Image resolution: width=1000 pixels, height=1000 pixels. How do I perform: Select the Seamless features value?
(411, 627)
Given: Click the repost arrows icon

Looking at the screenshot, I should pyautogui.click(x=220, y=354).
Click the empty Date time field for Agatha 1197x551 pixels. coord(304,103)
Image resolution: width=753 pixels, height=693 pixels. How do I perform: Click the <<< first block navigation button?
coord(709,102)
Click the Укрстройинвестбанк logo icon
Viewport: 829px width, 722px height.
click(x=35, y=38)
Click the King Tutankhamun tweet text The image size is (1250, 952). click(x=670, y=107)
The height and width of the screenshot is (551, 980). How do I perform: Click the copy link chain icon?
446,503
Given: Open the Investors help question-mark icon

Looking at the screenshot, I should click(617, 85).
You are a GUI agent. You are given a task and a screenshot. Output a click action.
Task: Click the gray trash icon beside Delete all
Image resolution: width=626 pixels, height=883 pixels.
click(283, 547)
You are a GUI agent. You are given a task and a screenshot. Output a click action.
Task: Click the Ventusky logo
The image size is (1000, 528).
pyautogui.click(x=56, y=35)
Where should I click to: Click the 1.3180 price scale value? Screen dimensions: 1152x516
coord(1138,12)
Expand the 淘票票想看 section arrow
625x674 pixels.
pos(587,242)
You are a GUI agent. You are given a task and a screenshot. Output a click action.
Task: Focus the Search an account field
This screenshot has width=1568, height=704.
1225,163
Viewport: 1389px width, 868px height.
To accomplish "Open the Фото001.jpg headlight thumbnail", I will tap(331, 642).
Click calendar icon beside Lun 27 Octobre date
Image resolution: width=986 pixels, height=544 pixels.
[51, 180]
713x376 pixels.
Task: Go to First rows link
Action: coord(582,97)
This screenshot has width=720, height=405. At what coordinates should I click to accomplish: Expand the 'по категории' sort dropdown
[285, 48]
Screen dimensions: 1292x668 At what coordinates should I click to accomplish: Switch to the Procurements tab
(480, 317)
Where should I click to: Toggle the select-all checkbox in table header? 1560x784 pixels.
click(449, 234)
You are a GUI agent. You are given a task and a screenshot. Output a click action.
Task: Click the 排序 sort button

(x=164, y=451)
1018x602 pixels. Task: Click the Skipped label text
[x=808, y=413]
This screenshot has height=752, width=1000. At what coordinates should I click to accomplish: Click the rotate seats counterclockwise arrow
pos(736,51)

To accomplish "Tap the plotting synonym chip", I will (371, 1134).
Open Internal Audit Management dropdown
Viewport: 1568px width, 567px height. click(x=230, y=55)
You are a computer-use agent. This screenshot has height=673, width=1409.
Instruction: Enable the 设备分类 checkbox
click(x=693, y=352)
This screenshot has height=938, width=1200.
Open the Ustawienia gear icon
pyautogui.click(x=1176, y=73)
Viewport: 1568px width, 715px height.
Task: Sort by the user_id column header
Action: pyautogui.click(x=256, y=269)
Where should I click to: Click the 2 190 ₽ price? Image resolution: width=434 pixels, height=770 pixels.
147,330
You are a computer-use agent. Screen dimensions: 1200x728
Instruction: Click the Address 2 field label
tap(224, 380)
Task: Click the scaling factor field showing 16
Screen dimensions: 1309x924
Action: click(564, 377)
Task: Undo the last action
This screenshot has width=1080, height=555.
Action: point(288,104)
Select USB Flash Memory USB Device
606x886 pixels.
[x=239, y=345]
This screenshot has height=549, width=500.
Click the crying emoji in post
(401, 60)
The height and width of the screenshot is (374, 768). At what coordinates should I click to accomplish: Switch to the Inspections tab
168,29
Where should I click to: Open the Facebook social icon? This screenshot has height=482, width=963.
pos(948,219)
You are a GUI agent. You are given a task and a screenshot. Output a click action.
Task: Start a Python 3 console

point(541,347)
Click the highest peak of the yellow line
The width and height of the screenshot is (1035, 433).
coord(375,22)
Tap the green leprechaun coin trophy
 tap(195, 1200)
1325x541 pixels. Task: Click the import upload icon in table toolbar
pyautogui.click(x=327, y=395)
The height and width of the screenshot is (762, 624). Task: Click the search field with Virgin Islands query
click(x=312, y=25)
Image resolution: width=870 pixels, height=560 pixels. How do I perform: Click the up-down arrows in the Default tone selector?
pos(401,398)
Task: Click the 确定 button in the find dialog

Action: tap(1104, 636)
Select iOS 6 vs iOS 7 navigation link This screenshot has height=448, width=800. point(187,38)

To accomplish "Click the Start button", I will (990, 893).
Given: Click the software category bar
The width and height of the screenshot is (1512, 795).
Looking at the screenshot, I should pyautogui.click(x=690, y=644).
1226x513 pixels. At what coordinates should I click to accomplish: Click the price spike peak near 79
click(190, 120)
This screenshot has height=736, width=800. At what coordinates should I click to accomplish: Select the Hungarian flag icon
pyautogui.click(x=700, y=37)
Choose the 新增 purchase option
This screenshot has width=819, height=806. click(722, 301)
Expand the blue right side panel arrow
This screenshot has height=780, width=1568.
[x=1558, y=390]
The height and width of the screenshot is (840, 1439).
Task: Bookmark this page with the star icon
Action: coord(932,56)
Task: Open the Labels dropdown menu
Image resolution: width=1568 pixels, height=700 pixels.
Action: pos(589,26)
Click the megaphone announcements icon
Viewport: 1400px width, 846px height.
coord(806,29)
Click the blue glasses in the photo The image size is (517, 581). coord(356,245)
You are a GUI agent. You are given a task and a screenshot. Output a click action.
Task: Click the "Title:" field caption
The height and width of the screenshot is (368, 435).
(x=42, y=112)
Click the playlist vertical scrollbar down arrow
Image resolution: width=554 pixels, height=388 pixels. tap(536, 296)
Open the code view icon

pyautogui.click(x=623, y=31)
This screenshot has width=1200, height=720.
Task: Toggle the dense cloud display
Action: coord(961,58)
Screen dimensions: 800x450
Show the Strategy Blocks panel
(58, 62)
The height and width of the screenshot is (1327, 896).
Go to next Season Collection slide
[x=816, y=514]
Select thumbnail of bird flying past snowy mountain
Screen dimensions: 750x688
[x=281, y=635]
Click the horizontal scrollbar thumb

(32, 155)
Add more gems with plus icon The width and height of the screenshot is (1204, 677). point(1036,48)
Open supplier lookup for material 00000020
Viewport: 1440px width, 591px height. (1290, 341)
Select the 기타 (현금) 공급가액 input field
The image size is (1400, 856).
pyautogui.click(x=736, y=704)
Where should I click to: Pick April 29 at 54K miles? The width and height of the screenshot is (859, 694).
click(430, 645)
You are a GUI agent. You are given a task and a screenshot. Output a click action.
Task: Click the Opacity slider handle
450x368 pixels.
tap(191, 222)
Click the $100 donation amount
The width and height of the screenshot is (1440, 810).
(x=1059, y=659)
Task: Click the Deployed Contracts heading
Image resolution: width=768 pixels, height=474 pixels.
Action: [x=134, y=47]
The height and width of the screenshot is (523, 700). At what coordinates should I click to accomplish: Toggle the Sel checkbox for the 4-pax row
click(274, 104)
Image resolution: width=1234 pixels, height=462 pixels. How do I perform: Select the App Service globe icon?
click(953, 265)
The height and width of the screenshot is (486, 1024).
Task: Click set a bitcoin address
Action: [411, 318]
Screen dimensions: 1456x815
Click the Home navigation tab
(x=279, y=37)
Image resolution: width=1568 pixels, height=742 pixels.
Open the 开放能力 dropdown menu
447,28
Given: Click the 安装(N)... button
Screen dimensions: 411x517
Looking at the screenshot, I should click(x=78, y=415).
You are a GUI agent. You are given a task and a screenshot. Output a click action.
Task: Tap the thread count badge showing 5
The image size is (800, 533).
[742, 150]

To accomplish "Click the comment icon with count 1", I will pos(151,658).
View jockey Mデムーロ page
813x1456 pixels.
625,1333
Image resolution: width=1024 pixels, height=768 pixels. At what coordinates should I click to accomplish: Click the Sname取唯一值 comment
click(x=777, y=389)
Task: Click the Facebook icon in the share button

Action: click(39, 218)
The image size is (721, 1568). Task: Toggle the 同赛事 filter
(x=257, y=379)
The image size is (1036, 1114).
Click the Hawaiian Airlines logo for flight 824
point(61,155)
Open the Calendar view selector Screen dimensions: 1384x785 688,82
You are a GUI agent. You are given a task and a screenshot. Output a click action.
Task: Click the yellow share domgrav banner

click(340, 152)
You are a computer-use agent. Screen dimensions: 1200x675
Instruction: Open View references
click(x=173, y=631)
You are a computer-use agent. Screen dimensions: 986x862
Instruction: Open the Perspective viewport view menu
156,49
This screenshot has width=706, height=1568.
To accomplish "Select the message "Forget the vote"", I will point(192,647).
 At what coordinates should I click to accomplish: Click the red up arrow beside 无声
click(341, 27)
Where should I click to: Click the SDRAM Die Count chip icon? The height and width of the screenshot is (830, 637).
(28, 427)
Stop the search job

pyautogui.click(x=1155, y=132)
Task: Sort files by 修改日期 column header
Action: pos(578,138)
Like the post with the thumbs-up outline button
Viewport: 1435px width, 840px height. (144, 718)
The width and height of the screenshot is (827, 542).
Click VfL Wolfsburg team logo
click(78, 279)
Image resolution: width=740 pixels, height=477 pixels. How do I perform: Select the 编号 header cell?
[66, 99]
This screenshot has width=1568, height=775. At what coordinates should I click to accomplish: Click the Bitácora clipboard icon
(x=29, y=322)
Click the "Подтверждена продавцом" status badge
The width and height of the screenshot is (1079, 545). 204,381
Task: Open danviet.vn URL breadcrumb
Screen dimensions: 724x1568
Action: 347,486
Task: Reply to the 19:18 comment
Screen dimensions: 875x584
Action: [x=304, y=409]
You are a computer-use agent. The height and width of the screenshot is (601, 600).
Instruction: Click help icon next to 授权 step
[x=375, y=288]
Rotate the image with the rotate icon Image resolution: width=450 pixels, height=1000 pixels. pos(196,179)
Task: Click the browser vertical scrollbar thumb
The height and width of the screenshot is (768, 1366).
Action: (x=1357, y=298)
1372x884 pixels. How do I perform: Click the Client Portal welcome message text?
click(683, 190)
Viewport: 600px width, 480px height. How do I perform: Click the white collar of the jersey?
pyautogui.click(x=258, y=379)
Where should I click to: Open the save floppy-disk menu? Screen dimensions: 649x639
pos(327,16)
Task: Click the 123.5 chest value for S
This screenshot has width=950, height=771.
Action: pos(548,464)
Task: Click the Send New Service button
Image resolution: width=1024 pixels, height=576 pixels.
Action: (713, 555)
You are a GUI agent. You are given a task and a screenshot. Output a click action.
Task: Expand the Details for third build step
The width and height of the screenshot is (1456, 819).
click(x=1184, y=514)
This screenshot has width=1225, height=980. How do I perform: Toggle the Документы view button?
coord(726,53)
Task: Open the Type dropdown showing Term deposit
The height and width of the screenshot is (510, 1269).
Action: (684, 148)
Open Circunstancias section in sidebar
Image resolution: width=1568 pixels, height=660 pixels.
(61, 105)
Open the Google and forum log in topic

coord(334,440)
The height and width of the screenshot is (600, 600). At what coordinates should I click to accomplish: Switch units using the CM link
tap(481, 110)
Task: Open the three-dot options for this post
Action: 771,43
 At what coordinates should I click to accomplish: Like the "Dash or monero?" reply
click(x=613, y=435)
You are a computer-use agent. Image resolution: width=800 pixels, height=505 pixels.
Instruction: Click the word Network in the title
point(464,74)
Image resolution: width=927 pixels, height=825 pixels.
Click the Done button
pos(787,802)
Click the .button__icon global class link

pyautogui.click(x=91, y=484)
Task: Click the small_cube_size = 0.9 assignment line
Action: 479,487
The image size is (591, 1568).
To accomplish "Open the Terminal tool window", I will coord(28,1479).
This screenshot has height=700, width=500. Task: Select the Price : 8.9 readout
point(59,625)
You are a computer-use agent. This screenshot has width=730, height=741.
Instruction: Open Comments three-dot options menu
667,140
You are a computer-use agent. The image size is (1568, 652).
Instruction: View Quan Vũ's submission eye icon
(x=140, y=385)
————————
--- EXERCISE GOAL ---
Would you show all lines of the material above that contain the word "will"?

--- EXERCISE OUTPUT ---
To accomplish "Open the Фото001.jpg headlight thumbnail", I will tap(331, 642).
To accomplish "Tap the plotting synonym chip", I will (371, 1134).
To accomplish "Click the Start button", I will (990, 893).
To accomplish "Click the comment icon with count 1", I will pos(151,658).
To accomplish "Select the message "Forget the vote"", I will point(192,647).
To accomplish "Open the Terminal tool window", I will coord(28,1479).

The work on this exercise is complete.